Hello Kitty is an anti-consumerist's nightmare. There was no original TV show or comic book. Her entire point of existence is to be plastered all over every kind of product there is, from clothing to USB flash drives, from cotton ball containers to hairbrushes. And while it's healthy to keep consumption at a moderate level (unlike this fan over over here), Hello Kitty does bring a little sunshine into my life! And there's nothing wrong with that.

Han x


Wednesday, February 1, 2012

Some nostalgia



I was getting a little nostalgic as I went through some old things a few weeks ago, especially when I found this old letter. I sent these handwritten letters (loveheart-dotted 'i's and all) to all my high school girlfriends as school was finishing for the last time. I had always planned to defer from my university place the year after high school, but life had other plans for me. Very suddenly I had to move out of home, leave Central Victoria and my family, and find my feet in the city. This all happened within about four weeks, and I was only seventeen. I wasn't ready to go.



* * *


I suppose that I finally have to admit that The Group's self decided high school reign of superiority has finished. Our era as we know it is coming to a close, and although our best intention is to hold off and avoid our inevitable fate, our futures are pulling us away from what we always wanted. Plans make in our last year of togetherness over out hand-painted watercolour table at school are becoming harder and harder to maintain. Our dreams of eternal years of schoolies-like parties are being replaced by personal ideals of the perfect job, university places, lectures, finding new accommodation, meeting new friends, and finding new love. Some of our ideals are being realised, while some of our original plans are being thrown out of order by new opportunities that were never intended to occur.

Change for some of us puts smiles on our faces, as this was the plan all along, to change. But this word has another meaning for others. Changing is forcing us from our ordered, safe, comforting little worlds where ideally, everything will continue to be. At least until we say that it is alright to adapt.

As much as those of us want to hide in this place, life makes other plans for us and I've begun to understand that no matter how happy we are to live here in our organised, sheltered lives, we can't prolong our stay here any longer than our fate intends.

We've hear one thousand times over that "things change", but from now on, I want to swallow my fear of it and make things change for the better. I'm scared of something that will be a whole new world for me, a whole year too early. I'm scared of losing you and leaving you and I'm scared that my future will be too far from yours.

But I will call you. I will email you. I will visit you. We will always be together, just in a different setting. Things will be different, but we don't have to let The Group go. We have had our years of wonderful experiences.

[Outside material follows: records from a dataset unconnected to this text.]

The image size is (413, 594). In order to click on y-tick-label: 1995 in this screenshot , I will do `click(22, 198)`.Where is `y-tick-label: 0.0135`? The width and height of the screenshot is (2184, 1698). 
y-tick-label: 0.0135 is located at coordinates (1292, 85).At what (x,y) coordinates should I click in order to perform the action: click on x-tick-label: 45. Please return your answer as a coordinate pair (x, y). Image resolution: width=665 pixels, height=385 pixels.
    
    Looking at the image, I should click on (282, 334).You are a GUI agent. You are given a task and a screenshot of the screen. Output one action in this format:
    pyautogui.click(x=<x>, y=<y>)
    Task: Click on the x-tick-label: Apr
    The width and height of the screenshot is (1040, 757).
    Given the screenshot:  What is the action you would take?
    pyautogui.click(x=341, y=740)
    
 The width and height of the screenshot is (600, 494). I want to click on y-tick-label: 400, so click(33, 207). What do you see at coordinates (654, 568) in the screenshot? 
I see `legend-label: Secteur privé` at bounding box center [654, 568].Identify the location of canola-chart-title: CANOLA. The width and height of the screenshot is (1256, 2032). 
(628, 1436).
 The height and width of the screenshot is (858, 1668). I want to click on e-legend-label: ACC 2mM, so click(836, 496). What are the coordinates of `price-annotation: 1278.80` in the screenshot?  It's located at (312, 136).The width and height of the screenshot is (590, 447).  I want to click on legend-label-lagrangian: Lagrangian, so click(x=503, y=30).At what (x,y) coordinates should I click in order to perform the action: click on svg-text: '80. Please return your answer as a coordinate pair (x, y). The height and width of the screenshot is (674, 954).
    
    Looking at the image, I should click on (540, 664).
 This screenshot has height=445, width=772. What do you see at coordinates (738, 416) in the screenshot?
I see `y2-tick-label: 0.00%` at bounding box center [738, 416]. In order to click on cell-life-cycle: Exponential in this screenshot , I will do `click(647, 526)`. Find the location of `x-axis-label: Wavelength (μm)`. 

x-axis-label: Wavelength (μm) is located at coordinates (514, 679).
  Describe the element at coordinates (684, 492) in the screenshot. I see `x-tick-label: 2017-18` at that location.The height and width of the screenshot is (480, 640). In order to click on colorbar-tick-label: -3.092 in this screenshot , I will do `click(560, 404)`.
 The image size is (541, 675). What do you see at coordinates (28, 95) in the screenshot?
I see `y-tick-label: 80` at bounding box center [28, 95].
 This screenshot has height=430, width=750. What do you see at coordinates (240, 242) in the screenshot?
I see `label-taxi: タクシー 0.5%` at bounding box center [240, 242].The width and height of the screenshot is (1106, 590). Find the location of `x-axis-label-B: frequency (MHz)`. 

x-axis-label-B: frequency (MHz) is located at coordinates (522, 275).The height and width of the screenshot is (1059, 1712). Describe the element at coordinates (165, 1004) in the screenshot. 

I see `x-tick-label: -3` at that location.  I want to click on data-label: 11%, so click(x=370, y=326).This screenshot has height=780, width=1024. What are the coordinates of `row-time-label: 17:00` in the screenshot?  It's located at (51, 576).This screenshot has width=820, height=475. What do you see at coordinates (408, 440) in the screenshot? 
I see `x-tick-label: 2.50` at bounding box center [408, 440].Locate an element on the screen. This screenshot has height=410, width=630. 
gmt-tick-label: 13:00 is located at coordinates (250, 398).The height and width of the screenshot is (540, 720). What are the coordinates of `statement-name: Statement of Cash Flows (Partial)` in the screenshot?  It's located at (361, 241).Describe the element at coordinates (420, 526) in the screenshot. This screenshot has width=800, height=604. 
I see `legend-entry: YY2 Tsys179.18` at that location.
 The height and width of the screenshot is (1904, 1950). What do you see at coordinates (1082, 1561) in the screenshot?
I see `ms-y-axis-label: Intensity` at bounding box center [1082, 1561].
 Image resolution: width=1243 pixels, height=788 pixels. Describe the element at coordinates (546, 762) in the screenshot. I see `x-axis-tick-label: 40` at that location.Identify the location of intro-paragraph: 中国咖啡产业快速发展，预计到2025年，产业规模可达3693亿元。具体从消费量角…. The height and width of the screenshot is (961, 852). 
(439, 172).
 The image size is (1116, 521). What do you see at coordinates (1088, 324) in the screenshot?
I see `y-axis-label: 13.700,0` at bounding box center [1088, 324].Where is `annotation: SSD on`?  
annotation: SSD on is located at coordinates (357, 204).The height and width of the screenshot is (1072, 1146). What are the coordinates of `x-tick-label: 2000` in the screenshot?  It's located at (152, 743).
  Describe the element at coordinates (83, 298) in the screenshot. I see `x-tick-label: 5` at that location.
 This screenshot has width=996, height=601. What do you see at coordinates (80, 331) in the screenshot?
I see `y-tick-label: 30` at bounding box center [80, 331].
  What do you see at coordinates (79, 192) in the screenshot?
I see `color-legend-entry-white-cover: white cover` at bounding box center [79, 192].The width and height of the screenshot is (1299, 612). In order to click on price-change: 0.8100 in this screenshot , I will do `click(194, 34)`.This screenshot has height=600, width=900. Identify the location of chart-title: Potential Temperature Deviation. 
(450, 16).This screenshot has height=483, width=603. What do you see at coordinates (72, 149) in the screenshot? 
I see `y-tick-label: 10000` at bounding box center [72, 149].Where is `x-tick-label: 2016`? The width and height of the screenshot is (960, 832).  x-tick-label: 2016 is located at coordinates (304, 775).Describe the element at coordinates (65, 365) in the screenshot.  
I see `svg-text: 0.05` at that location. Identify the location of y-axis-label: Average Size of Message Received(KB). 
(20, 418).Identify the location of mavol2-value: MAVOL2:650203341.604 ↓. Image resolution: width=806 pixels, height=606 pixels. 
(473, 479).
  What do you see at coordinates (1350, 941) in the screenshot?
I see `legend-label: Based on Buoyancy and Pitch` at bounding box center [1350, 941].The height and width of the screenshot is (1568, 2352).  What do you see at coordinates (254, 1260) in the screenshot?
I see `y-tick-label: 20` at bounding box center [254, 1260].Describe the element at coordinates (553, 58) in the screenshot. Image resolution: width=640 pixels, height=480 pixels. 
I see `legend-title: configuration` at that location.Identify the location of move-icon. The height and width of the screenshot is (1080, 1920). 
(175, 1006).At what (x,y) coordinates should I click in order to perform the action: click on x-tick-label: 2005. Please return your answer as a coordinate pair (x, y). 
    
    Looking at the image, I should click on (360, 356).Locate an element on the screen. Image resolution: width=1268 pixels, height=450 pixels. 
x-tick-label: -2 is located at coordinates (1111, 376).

We'll go to the beach in the summer and make pyramids and take photos. In autumn we'll walk together and laugh about Slush Puppy and Muscular Whore. In winter we'll stay together in an apartment in the city, after our annual Saints vs. Bombers game, and be grateful for our doonas and hot chocolate. In spring we'll come back home and lay in the grass in the Castlemaine Botanic Gardens and be thankful that despite our different and diverse paths, we didn't let our friendship slip away from us. We'll make new friends, but we'll never replace the old ones. We have too much to let go of.